La tierra de esa colonia es dura, como si tuviera miedo de abrirse. Cuesta cavar las zanjas. Allá en el pueblo, en cambio, es pura tierra suelta. Cuando le envenenaron al Negro apenas si le tomó media hora, y eso que era un perro grande. Ahí la tierra se abre fácil y se cubre rápido. Si alguien busca la tumba del Negro ya ni se ve dónde quedó.

Acá en cambio es tierra dura, pero el Ray y él hacen buen par. El Ray va abriendo con el pico y él levanta con la pala. Cavan hasta metro ochenta, y van echando la tierra en los bordes de la fosa para que Pueblito se la lleve con la carretilla. Hoy no, porque al Ray le dio fiebre, y entonces Pueblito puso a su chavo a ocuparse de la carretilla y agarró el pico para que el Ray descanse un rato. Lograron acabar los últimos metros de su cuota justo antes de pasar a cobrar.

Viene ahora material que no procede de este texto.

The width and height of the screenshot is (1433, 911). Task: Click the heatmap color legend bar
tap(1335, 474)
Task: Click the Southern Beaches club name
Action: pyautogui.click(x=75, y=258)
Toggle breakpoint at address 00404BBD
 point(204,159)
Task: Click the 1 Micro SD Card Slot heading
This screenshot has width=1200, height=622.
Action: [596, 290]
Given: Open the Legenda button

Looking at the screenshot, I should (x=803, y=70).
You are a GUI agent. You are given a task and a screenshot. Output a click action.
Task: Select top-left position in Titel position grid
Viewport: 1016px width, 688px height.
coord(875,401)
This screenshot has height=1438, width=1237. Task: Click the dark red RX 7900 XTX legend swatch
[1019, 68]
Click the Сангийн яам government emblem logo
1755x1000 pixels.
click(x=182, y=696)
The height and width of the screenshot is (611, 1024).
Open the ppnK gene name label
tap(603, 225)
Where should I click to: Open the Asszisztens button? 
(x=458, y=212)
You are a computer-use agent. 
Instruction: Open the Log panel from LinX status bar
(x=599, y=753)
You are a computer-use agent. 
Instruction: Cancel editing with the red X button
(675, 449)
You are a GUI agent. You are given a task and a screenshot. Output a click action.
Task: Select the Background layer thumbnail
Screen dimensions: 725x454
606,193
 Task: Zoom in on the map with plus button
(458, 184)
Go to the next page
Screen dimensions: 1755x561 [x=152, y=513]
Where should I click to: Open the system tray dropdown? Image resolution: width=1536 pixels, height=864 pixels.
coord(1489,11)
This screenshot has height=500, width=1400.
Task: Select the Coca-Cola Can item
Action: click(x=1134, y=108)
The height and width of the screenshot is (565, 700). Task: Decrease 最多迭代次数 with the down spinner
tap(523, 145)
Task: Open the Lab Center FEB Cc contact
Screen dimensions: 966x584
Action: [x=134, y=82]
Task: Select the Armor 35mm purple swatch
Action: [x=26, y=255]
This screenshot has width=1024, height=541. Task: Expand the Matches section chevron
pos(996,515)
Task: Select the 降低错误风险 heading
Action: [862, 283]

Cuando subieron a la camioneta de regreso no les quedaban ganas ni para la cháchara del Güero. Igual hoy dizque el ingeniero lo llamó para platicar unos asuntos, y ya no volvió con ellos. Juan aprovechó para estirar las piernas, con cuidado, para que no se le escapara el sobre del bolsillo, y dejó que el aire de la tarde le acariciara las mejillas. Igualito que los lengüetazos del Negro, como si otra vez estuviera dándole la bienvenida a casa.